The happy union of capitalism and technology

It's right there on the receipt. I just bought an 8 gig memory stick for 29 bucks. Makes you nostalgic for the good new days of unbridled capitalism, doesn't it? It even makes me feel a bit sorry for kids today. What sort of hard-luck stories will they be able to tell when they're old? "When I was a boy a terabyte of memory cost a whole dollar!" "Ah shaddap gramps, I gotta exabyte implanted right in my brain for a nickel last week." Whereas I remember the first time a colleague, whose research involved a significant database, got a one gigabyte hard drive. We literally trooped into her office to gawp at it. This Tuesday on a whim I threw two one-gigabyte USB sticks into the cart for $6.99. OK, $6.99 each, plus tax. Still not 20 bucks total.

Ten years ago I wrote about the technological miracle that every computer I ever bought cost roughly $2,000 despite huge increases in computing power. It turns out those were, in that sense, the bad old days. This week I went on what would once have been an electronics spending spree, helping someone choose both a laptop and a desktop far more powerful than they could ever use, for just $1400. Combined.

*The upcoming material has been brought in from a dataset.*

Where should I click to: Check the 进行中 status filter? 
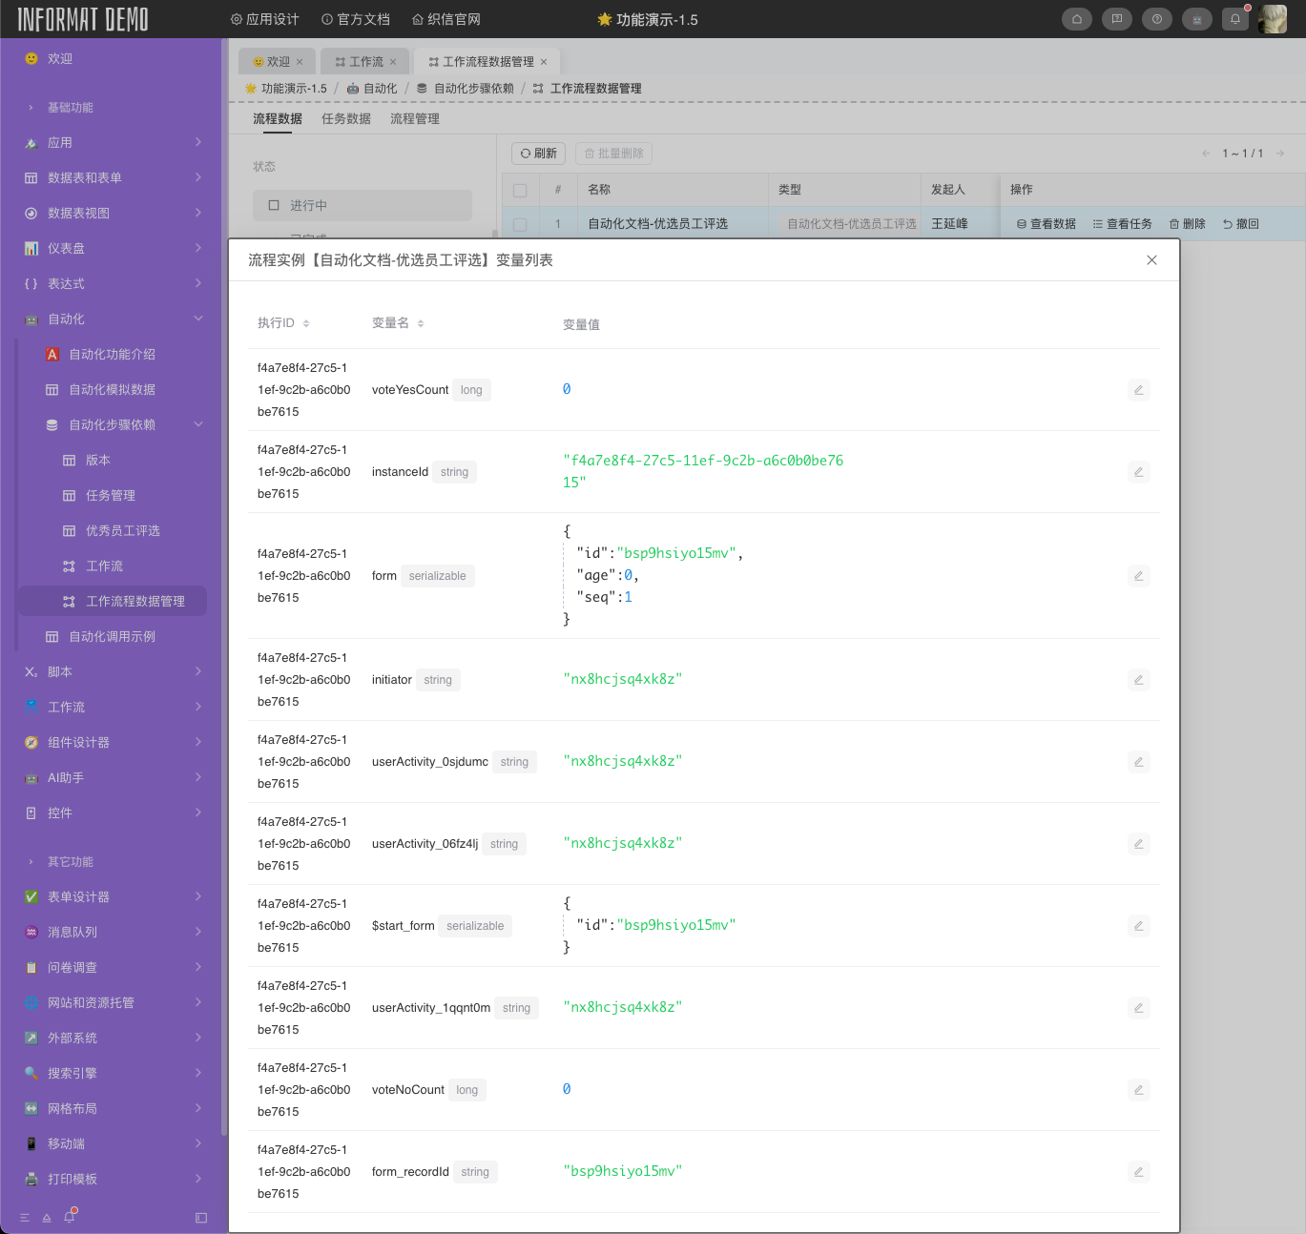274,205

As I doddered through the store, boring everyone within hearing --a small group, thanks to earbuds and the pounding music in stores today, which isn't even music but noise -- I realized my parents' first computer, a 1981 Apple IIe with a daisy wheel printer, set them back ten grand, considerably more than a cheap car, whereas the $450 I just paid for a 360-gig-hard-drive desktop is less than a decent bicycle. As for the $29.99 webcam we also threw in, you could spend that on fast food. And while the ability to see my face in all its horrible detail from another continent might not seem the pinnacle of human social evolution, it is technically impressive.

All of which prompts the question: If government is so great, why does it keep getting more expensive? Years ago David Frum made the point that the excuse we often hear for rising health care costs is advancing technology, and yet in every other field but the public sector that same factor keeps lowering costs -- as you'd expect, since technology in the modern sense means an ongoing, even relentless series of improvements in the technique, materials and organization of production.

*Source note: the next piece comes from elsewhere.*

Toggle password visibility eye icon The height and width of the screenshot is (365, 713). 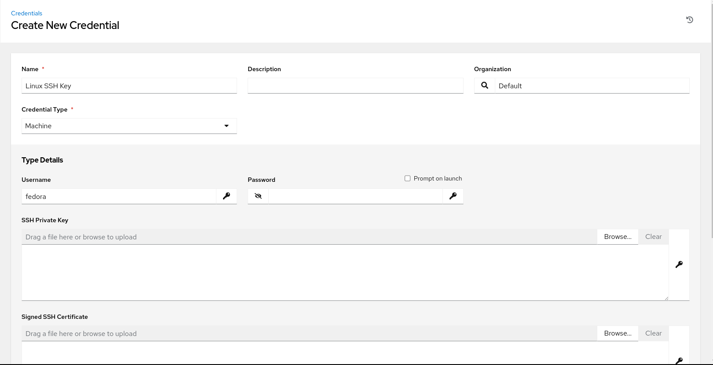pos(258,196)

A modern car, Frum pointed out, costs about as much adjusted for inflation as a Model T. But it offers rather more comfort and performance. Uh, except under communism, where the infamous East German Trabant generated just 18 hp to the Model T's mighty 20.2. Wikipedia says the Model T, produced from 1908 to 1927, boasted a giant 2.9L engine offering a dazzling top speed of 72 km/h, regrettably at some 18.7 litres per 100k (though on the plus side it could burn gasoline or ethanol). All of which I discovered in three minutes online, speaking of technological advances that leave you shaking your head at the government's ongoing incapacity to generate electronic medical records.

In case you want to try the financial comparison at home, the Bank of Canada's online inflation calculator ( says the 1909 Model T price of $850 would be about $17,000 today and the 1915 price tag of $440 about $8,300. The cheapest new cars I could find in Canada today both list for just under $10,000. Mind you both have 110 hp engines and warm interiors and stuff.

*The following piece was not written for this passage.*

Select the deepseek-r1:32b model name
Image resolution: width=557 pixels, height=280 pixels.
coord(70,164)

Technology won't get us into heaven, of course. But on its own terms it works. Under capitalism it continually improves everything but morality and taste. Even the lowly sewer.

Earlier this year I got a fascinating explanation, from the good people who manage Ottawa's sewers, about modern techniques including the "trenchless" system that permits relining of sewers through a process not unlike arthroscopic surgery, that sprays a coating so technically fierce that if the old sewer rots away totally the lining will carry on for years. The engineers and tech guys who work for the city know and love their sewers.

But your municipal tax bill just keeps on rising. Wonder why?

While shopping for Canada Day goodies, try comparing the selection in the supermarket with, say, that on display in the latest federal or provincial cabinet shuffle. Because now that I come to think of it, today's gormless youth, in gormless old age, will at least be able to describe life back when George Smitherman's performance as health minister was thought to qualify him to run a super-ministry combining energy and infrastructure.

I'm pretty sure it has something to do with not getting a money-back receipt for Premier McGuinty.